Moskovsky Komsomolets, August 23, 2000, p. 2

Staff of the Russian Federal Security Service have arrested Lechi Islamov, a notorious Chechen separatist field commander, who has been sought for a series of major crimes, such as kidnapping, blackmail, etc.

Islamov often participated in purchasing and delivering weapons from abroad.

This is not his first arrest. In 1994, Lechi led the “central” Chechen gang in Moscow controlling about 300 firms, markets, and prostitution in the center of the capital city. At that time he and his gang occupied 19 rooms in the Rossiya hotel (these rooms were reserved for the Supreme Council of the Russian Federation). After the first Chechen war he was sought for extorting a lot of money from an Afghani businessman. Then Islamov had plastic surgery and changed his name. Even his last wife knew him as Beridze.

After that he was detained by the Russian Department for Combating Organized Crime, but then released for unclear reasons.

Now he is in the detention cells of the Federal Security Service.

→ **Data**:
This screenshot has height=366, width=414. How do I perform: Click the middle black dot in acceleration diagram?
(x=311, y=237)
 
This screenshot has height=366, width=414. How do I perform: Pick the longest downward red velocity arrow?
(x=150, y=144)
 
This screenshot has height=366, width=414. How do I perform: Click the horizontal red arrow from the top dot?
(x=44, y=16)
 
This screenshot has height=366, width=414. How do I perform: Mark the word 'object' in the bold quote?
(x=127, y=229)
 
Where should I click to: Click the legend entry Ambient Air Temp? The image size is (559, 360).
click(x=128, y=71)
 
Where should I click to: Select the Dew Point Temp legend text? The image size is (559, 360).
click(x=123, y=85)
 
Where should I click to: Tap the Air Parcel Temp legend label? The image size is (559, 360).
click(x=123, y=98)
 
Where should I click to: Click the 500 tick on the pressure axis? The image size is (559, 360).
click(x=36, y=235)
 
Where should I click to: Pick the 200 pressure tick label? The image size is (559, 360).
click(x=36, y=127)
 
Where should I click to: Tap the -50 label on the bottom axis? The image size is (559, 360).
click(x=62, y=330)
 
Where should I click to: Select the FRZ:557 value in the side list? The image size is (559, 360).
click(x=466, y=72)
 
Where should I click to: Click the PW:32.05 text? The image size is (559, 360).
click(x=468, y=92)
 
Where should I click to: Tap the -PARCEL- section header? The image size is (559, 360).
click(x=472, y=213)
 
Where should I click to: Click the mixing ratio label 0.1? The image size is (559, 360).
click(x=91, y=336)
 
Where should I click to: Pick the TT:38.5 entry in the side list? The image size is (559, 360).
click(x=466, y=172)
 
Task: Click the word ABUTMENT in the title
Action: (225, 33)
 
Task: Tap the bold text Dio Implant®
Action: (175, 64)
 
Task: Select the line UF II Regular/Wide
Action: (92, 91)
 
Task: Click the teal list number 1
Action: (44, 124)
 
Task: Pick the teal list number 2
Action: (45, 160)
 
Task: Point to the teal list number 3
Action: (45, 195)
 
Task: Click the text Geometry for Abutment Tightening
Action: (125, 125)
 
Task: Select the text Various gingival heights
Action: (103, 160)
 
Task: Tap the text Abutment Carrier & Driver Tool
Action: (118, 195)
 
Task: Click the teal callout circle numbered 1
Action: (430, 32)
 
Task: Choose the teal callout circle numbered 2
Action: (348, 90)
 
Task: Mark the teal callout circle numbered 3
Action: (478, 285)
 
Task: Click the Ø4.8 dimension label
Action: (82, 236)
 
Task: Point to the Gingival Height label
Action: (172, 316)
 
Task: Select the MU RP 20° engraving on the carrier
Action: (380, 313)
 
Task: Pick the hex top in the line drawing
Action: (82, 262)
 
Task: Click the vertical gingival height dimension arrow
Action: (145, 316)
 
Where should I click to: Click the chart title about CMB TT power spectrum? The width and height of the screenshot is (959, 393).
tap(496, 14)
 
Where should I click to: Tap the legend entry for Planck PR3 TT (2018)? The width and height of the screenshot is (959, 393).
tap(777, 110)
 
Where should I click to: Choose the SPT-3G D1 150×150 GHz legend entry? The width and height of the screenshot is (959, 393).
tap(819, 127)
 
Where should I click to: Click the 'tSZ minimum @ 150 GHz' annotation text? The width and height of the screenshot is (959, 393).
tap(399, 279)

→ **What is being asked**:
Swap "field commander" for "warlord" in the report on Lechi Islamov's arrest, and give the passage from "Staff of the" to "kidnapping, blackmail, etc." with that change.

→ **Response to the task**:
Staff of the Russian Federal Security Service have arrested Lechi Islamov, a notorious Chechen separatist warlord, who has been sought for a series of major crimes, such as kidnapping, blackmail, etc.